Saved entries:
# # #

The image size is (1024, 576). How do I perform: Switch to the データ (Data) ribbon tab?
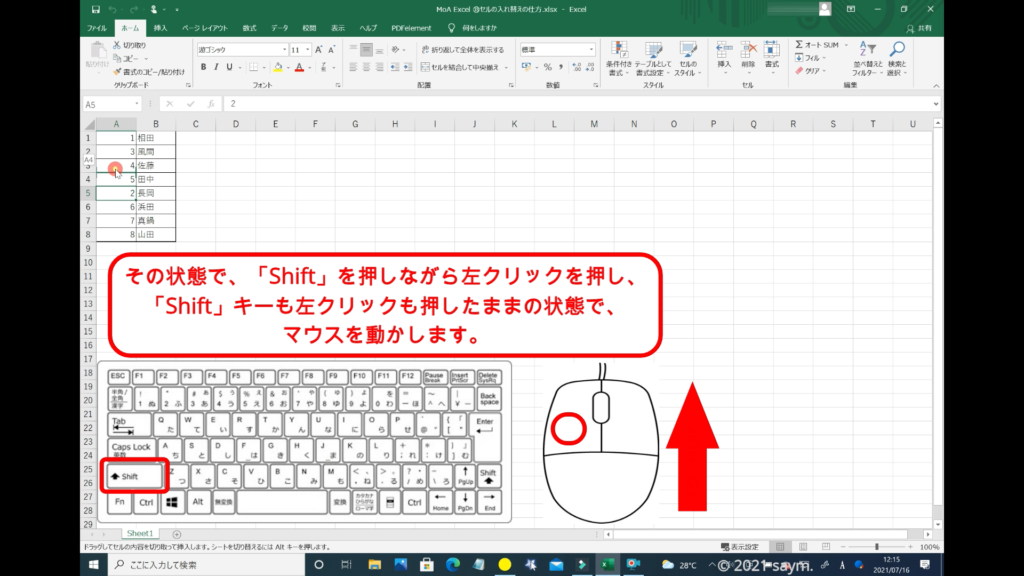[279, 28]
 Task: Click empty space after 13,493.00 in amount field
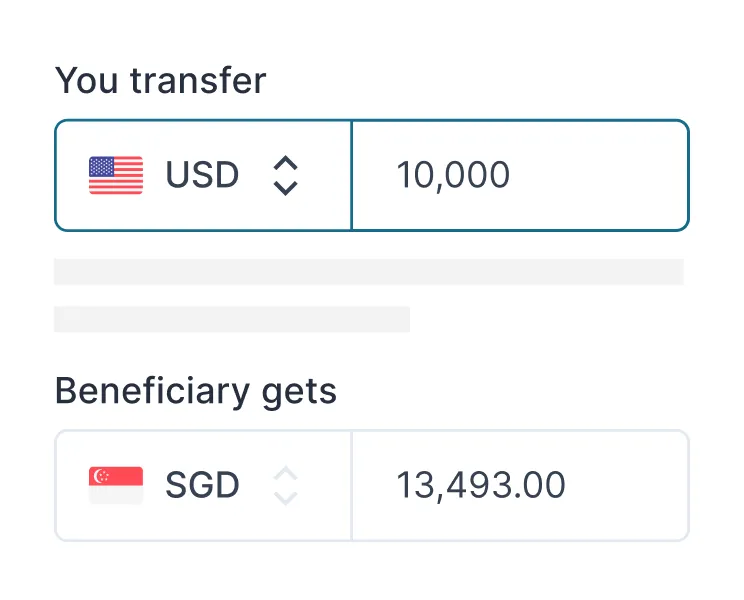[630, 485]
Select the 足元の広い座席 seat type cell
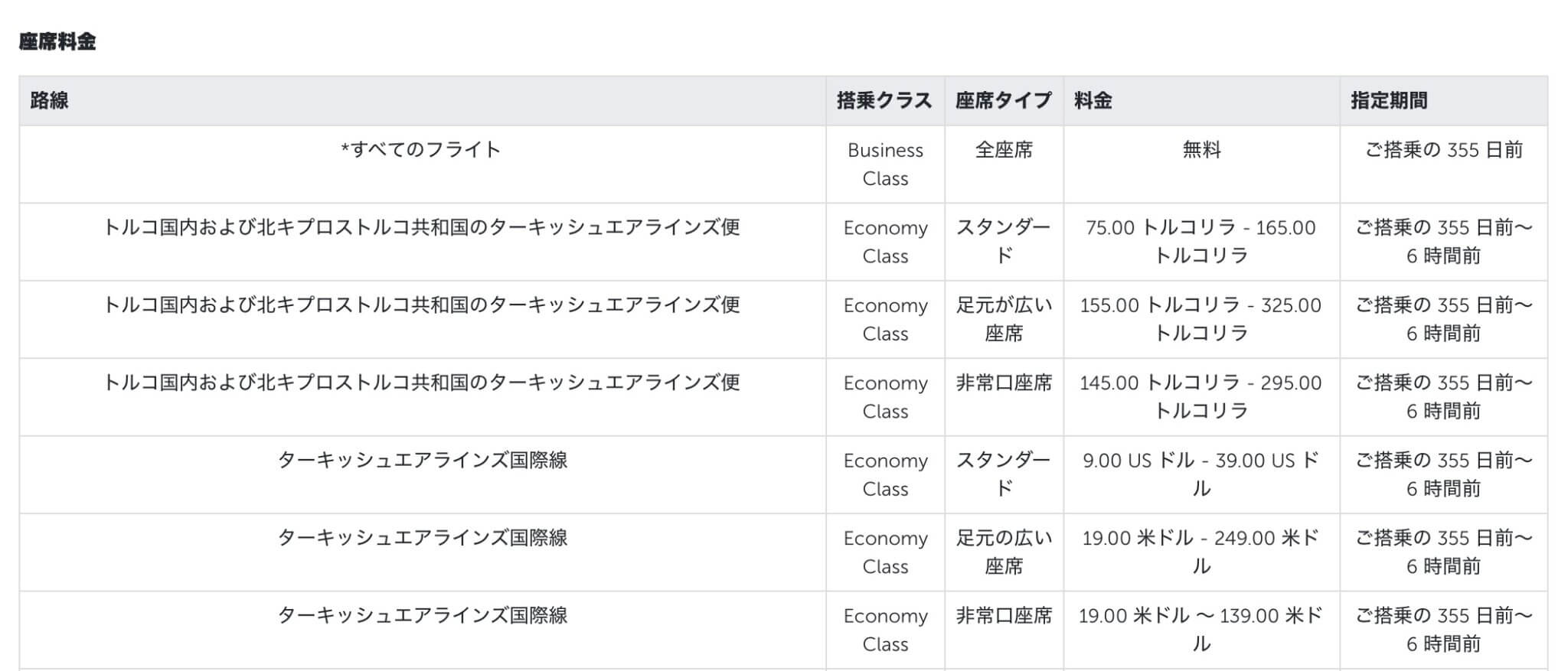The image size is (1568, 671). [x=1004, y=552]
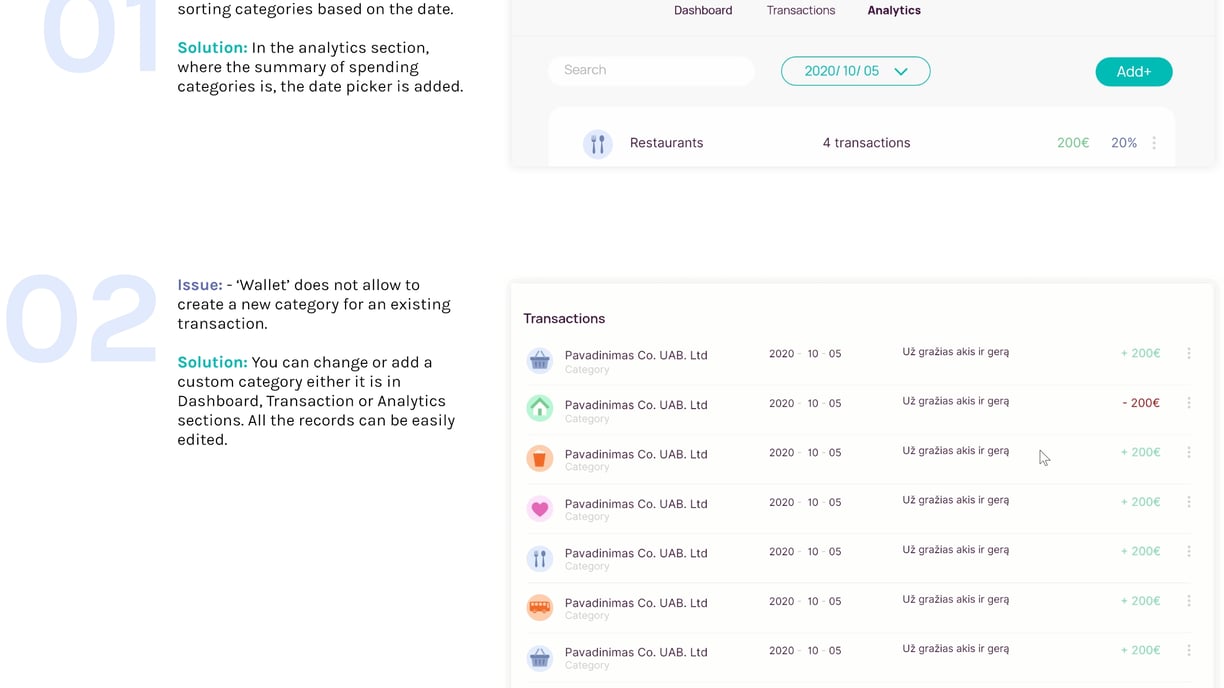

# # #

» **WORK TASK**
Exact reproduction of the entries above is required, with pictures excluded.

» **EXERCISE RESPONSE**
The image size is (1024, 576). How do I perform: Switch to the データ (Data) ribbon tab?
[279, 28]
 Task: Click empty space after 13,493.00 in amount field
[630, 485]
Select the 足元の広い座席 seat type cell
The image size is (1568, 671). [x=1004, y=552]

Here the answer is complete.